** Opening Dataset records block **

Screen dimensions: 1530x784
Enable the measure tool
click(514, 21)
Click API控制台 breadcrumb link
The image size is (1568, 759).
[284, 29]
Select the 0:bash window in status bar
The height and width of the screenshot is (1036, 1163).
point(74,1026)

** Closing Dataset records block **

What you will do: The lines above need to be restated word for word, all of them.

Task output:
Screen dimensions: 1530x784
Enable the measure tool
click(514, 21)
Click API控制台 breadcrumb link
The image size is (1568, 759).
[284, 29]
Select the 0:bash window in status bar
The height and width of the screenshot is (1036, 1163).
point(74,1026)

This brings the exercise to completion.